This guideline covers how donor milk banks should recruit, screen and support women who donate breast milk. It also covers how milk banks should handle and process the breast milk they receive from donors. It aims to improve the safety of donor milk and operation of donor milk services.
- quality assurance of equipment for processing donor milk
- recruiting, screening and testing donor women
- training and supporting donors
- how women should express milk at home for donation
- handling donor milk at home, during transportation and at the milk bank
- tracking and tracing donor milk
Who is it for?
- Healthcare professionals
- Commissioners and providers
- Staff involved in the collection, storage and handling of donor milk
- Staff in community services that support breast milk donors and mothers or carers of infants receiving donor milk
- Women who donate breast milk or who would like to donate breast milk
- Mothers and carers of infants who receive donor breast milk
Is this guideline up to date?
We checked this guideline in July 2018. We found no new evidence that affects the recommendations in this guideline.

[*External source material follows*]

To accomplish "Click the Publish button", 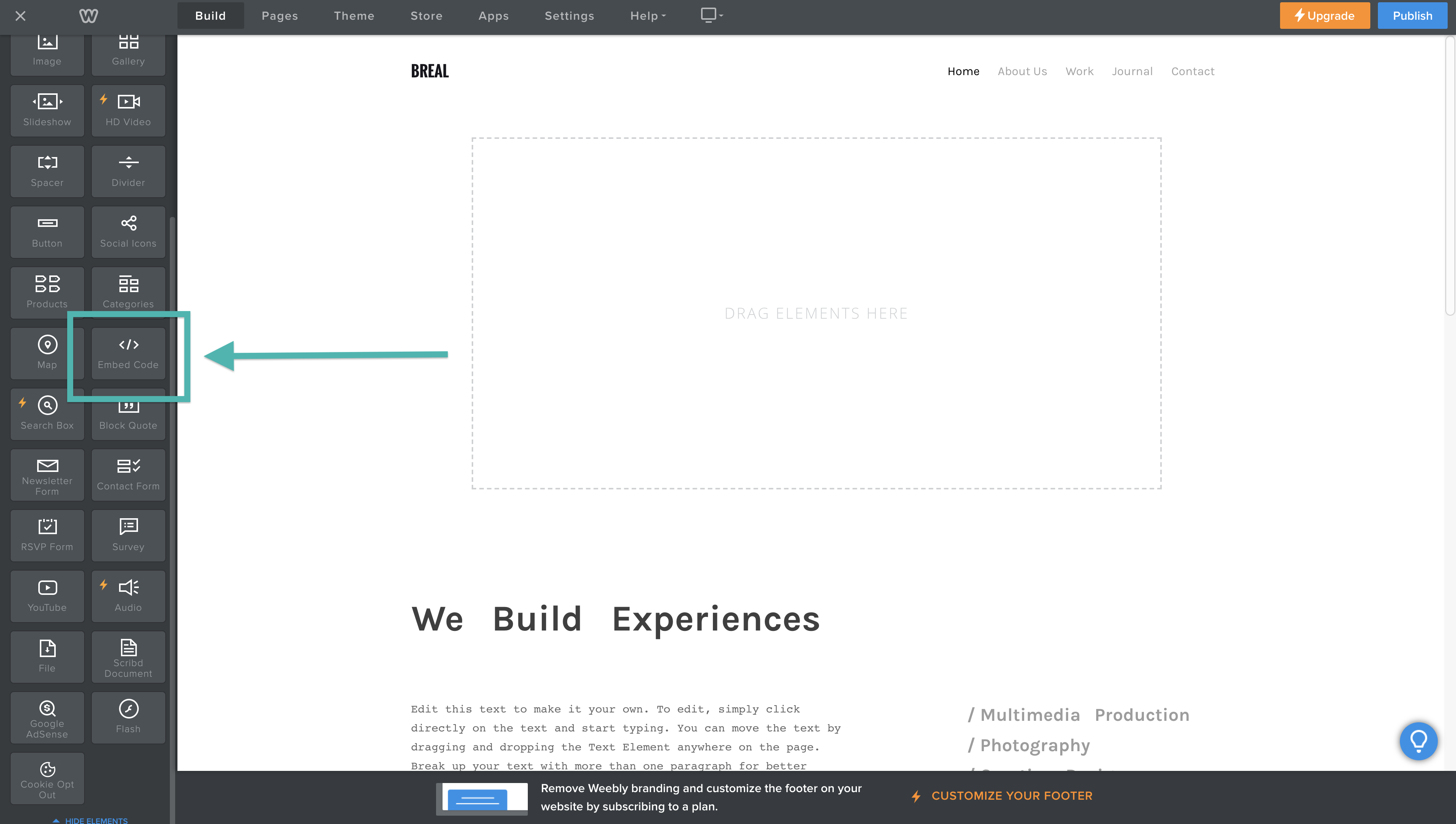I will click(x=1412, y=16).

Guideline development process
This guideline was previously called donor milk banks: the operation of donor milk bank services.
The recommendations in this guideline represent the view of NICE, arrived at after careful consideration of the evidence available. When exercising their judgement, professionals and practitioners are expected to take this guideline fully into account, alongside the individual needs, preferences and values of their patients or the people using their service. It is not mandatory to apply the recommendations, and the guideline does not override the responsibility to make decisions appropriate to the circumstances of the individual, in consultation with them and their families and carers or guardian.
All problems (adverse events) related to a medicine or medical device used for treatment or in a procedure should be reported to the Medicines and Healthcare products Regulatory Agency using the Yellow Card Scheme.
Local commissioners and providers of healthcare have a responsibility to enable the guideline to be applied when individual professionals and people using services wish to use it. They should do so in the context of local and national priorities for funding and developing services, and in light of their duties to have due regard to the need to eliminate unlawful discrimination, to advance equality of opportunity and to reduce health inequalities. Nothing in this guideline should be interpreted in a way that would be inconsistent with complying with those duties.
Commissioners and providers have a responsibility to promote an environmentally sustainable health and care system and should assess and reduce the environmental impact of implementing NICE recommendations wherever possible.